Тувье Шай ничего не ответил.

— Вам неинтересно, как это произошло?

Тувье Шай нагнул голову.

— Может, вы просто знаете, как был убит Идо Додай? — Гнев Михаэля нарастал, он едва удержался, чтобы не схватить Тувье за плечи и встряхнуть.

И вот тогда Тувье поднял голову и впервые взглянул в глаза следователю. За толстыми линзами очков Михаэль увидел слезы, которые не могли заслонить ужасное выражение глаз. Тувье как будто увидел в глазах Михаэля всю картину гибели Идо Додая — и как тот задыхался, и его тело, распростертое на песке. Тувье вздохнул, но ничего не сказал. Тонким слабым пальцем он протер глаза.

Лишь после того, как Михаэль прослушал запись этого допроса, до него дошло, что молчание длилось всего минуту; однако тогда, в кабинете, ему показалось, что длилось оно целую вечность. Молчание ни к чему не привело. Тувье Шай не желал его нарушить.

— Вообще-то не обязательно уметь плавать под водой, чтобы впустить угарный газ в баллон со сжатым воздухом. Вы в химии разбираетесь?

Тувье отрицательно покачал головой. Он начал говорить хриплым и слабым голосом:

— Вы не понимаете, я очень любил Идо.

— Любили? А как вы думаете, кто его не любил?

Снова отрицательный жест:

— Я не знаю, кто его убил.

Влага из глаз Тувье исчезла, и он снова стал смотреть куда-то за плечо следователя.

— Что же произошло там у вас на факультетском семинаре?

Тувье Шай выпрямился, его глаза на мгновение вспыхнули и снова погасли:

— Это был семинар на тему «Хорошая и плохая поэзия». Докладчиками были Тирош, Идо Додай и я.

— И что же там происходило? Было что-то особенное?

— Что значит особенное? Факультетский семинар, вам объяснить, что это такое? — В его голосе появились признаки жизни.

Михаэль сделал жест, как бы говоря: «Давай, объясняй», хотя у него было искушение сказать: «Не надо, я знаю университет, я защищал там диплом, который, кстати, удостоился награды».

Михаэлю не раз приходилось удерживать себя от того, что он называл «нарциссическими удовольствиями». Иногда он сознательно раскрывался перед подследственным с целью произвести на него впечатление, иногда — для того, чтобы пробудить доверие и уважение к себе у тех подследственных, что пребывали в плену своих предрассудков насчет полиции. На этот раз ему оказалось нелегко удержаться — он чувствовал, что люди из университета относятся к нему с некоторым пренебрежением. Ему было ясно, что даже упоминание о его университетском прошлом не произведет на Тувье впечатления.

— Факультетский семинар, — стал энергично объяснять Тувье, — это форум, на котором занимаются теоретическими вопросами.

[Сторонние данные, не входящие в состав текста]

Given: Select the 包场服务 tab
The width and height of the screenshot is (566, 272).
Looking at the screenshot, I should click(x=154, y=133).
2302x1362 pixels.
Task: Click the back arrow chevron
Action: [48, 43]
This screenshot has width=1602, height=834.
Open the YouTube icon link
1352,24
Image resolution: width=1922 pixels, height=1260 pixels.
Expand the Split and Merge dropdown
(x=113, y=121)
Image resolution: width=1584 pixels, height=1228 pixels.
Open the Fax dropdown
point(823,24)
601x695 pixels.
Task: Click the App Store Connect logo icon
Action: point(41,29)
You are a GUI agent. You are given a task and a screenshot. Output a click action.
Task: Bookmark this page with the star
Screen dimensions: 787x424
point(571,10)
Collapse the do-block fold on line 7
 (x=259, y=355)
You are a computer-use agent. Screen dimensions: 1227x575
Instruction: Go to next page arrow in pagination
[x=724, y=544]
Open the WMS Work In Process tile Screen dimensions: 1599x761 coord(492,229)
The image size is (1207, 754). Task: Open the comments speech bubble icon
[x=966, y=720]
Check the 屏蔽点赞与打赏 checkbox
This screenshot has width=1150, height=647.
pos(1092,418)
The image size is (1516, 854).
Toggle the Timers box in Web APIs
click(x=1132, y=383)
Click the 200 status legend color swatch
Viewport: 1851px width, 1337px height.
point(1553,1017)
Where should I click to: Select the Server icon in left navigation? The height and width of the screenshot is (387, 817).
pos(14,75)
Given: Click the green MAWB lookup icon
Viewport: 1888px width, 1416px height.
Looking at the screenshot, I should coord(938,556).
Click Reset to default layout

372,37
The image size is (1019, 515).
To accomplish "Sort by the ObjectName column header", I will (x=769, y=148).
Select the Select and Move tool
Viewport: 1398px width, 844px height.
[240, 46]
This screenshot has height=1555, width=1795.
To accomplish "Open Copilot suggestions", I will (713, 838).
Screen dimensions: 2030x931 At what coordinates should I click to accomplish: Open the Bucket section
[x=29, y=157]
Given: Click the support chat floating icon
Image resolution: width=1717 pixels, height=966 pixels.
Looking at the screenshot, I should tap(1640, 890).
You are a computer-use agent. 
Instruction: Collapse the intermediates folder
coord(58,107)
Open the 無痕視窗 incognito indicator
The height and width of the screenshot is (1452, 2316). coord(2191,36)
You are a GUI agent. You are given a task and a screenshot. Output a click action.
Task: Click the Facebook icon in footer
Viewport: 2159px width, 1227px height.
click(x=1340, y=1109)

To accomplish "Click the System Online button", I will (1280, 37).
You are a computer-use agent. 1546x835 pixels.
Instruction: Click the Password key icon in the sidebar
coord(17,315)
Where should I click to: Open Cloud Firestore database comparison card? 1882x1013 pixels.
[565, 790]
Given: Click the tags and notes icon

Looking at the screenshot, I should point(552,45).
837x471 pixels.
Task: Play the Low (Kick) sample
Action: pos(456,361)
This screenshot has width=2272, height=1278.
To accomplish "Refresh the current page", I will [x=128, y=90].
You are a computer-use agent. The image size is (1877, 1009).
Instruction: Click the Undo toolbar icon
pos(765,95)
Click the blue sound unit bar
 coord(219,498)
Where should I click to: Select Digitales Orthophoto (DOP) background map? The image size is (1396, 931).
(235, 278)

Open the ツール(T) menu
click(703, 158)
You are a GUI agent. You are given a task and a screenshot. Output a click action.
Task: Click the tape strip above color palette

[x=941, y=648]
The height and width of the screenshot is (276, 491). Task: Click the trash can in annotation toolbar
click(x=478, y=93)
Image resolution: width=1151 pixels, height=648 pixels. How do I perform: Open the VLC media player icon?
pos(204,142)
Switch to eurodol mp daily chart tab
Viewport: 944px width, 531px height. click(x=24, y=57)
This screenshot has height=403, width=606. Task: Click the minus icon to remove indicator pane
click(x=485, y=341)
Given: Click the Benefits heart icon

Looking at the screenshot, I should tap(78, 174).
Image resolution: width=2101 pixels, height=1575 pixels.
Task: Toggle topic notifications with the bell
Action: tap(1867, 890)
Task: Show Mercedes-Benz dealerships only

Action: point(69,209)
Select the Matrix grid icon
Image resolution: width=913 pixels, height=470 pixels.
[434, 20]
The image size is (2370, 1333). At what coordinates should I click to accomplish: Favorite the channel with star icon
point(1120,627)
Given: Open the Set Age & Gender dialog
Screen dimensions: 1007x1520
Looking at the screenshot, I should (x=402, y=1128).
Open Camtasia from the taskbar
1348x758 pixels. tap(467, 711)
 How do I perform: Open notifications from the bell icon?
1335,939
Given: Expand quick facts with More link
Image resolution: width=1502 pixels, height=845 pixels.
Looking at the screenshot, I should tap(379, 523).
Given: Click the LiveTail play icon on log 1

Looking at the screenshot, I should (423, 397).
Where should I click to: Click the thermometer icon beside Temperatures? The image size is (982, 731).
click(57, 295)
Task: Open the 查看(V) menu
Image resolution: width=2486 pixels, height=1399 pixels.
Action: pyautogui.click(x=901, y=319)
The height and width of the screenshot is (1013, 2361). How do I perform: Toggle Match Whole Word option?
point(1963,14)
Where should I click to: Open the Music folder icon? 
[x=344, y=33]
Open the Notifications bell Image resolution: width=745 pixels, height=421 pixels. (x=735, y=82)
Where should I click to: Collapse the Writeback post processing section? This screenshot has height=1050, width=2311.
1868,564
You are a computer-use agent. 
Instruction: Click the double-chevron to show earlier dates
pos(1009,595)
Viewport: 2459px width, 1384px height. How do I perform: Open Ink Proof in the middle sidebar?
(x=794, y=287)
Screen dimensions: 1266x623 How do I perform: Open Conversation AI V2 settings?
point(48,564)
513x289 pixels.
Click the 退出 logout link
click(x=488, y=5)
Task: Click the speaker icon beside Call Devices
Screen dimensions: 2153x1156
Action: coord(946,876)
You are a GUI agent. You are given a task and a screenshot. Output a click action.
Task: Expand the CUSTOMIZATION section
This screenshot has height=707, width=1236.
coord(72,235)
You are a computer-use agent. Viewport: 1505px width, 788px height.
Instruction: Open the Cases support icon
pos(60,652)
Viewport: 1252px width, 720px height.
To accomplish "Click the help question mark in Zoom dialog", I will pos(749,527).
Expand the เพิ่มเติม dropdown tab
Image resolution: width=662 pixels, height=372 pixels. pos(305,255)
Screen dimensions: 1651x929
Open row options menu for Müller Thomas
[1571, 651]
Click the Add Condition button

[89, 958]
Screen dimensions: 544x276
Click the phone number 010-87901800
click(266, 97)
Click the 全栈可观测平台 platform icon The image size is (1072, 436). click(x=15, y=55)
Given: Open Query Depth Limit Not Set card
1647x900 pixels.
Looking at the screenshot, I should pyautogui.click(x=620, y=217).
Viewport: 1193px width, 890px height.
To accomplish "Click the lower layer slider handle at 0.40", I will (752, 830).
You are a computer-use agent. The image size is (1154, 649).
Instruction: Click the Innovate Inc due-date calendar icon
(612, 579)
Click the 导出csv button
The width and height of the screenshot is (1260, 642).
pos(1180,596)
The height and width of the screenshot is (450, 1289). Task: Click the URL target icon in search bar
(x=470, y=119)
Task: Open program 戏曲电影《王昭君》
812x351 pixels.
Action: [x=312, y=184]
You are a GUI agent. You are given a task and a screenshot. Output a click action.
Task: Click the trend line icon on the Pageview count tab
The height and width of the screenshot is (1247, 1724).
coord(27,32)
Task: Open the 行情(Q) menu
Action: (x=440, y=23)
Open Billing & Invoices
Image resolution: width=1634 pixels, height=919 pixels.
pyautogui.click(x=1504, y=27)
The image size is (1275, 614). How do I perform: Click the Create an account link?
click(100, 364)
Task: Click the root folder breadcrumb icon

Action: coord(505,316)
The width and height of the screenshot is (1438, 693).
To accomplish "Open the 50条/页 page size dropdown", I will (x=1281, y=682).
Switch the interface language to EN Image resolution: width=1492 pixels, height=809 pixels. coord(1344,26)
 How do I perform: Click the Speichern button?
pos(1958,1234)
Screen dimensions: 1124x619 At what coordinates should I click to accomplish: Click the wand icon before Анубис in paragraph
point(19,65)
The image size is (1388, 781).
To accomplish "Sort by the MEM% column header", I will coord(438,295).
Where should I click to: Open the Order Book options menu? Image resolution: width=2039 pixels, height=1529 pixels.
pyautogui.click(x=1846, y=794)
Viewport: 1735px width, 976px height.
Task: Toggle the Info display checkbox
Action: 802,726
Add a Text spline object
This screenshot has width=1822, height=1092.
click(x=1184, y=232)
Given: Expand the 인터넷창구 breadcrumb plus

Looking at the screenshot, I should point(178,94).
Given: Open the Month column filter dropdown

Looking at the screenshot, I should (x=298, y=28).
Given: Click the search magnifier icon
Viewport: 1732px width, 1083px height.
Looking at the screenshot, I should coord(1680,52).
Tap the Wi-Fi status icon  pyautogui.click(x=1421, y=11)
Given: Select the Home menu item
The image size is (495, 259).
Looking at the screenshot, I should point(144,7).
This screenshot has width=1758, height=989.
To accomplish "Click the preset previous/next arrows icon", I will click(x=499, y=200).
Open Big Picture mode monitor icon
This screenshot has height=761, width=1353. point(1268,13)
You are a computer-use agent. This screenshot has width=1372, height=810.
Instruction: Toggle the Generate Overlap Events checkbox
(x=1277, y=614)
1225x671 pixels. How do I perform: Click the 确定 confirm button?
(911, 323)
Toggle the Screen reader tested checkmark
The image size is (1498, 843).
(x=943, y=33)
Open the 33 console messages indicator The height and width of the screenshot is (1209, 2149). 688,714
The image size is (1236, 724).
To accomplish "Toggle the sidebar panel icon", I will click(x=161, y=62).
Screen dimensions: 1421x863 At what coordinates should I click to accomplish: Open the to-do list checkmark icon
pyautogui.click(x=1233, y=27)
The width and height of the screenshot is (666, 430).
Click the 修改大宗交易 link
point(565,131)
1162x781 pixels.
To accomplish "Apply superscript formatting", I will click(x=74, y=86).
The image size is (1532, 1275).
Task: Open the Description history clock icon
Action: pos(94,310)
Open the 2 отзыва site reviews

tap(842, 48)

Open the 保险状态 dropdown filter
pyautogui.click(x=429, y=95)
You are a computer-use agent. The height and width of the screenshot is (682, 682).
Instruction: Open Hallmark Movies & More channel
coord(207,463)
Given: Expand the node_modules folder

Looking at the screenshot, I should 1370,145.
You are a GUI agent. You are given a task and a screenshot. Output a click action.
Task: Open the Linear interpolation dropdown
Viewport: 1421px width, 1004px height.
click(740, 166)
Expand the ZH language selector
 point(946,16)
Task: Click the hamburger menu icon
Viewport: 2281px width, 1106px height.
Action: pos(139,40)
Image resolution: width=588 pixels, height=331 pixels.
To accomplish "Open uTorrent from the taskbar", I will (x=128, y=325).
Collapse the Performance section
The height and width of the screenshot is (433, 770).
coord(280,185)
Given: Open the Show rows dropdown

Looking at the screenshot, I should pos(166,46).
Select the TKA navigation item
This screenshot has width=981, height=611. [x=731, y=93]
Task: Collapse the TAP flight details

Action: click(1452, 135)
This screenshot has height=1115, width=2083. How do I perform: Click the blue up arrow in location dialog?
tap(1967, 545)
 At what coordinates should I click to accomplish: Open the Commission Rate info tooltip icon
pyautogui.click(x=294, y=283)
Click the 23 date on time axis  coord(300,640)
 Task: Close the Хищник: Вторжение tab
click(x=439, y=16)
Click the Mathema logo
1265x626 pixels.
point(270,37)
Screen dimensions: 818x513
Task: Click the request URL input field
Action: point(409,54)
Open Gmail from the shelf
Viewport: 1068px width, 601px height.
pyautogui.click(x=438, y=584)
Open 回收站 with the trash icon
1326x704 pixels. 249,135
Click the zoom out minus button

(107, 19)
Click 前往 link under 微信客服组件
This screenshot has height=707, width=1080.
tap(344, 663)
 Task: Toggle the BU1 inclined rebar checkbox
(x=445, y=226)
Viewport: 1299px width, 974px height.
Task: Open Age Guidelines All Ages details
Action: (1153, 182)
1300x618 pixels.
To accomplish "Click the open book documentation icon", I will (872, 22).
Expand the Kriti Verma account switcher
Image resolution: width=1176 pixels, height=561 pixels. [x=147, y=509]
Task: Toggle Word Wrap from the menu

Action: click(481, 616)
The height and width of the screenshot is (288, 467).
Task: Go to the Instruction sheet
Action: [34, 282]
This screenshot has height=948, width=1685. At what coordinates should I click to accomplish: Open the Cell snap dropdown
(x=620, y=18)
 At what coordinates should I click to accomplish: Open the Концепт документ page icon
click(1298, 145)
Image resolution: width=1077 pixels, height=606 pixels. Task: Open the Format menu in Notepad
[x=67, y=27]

Кто-то может представить статью перед публикацией, или главу из кандидатской диссертации, или исследовательскую работу на звание магистра. Мы проводим семинары примерно раз в месяц.

Михаэль вообразил, как Тувье стоит перед студентами, как может пробудить у них интерес и даже говорить с энтузиазмом.

— Я так понял, что на последнем семинаре было что-то необычное — на том, что прошел в прошлую среду: телевидение, СМИ…

Лишь после того, как Михаэль просмотрел фильм, отснятый на семинаре, он впервые почувствовал к Тувье уважение, смешанное с жалостью, но сейчас, во время первой встречи, он совершенно не понимал подследственного.

— Да, СМИ, — задумчиво повторил Тувье Шай, — это из-за Шауля; СМИ, как вы их называете, его очень любили.

Он снова ушел в себя, уставившись на носки своих туфель.

Глубокое безразличие, в которое он был погружен, стало непроницаемой броней. Михаэль все больше злился, ощущая собственное бессилие. У него появилось желание причинить боль собеседнику, пробив эту броню. Он мог объяснить это рационально, но понял, что первичным было именно желание причинить боль, а затем уже появились рациональные объяснения. Что-то в поведении подследственного сбивало его с толку, но он не понимал, что именно. Может, думал он впоследствии, отсутствие в Тувье страха, когда он услышал о насильственной смерти Идо Додая. Ведь эта весть была для Шая явно неожиданной, тем не менее она не пробудила в нем ни страха, ни гнева. Как будто главное он знал, а подробности его не интересовали.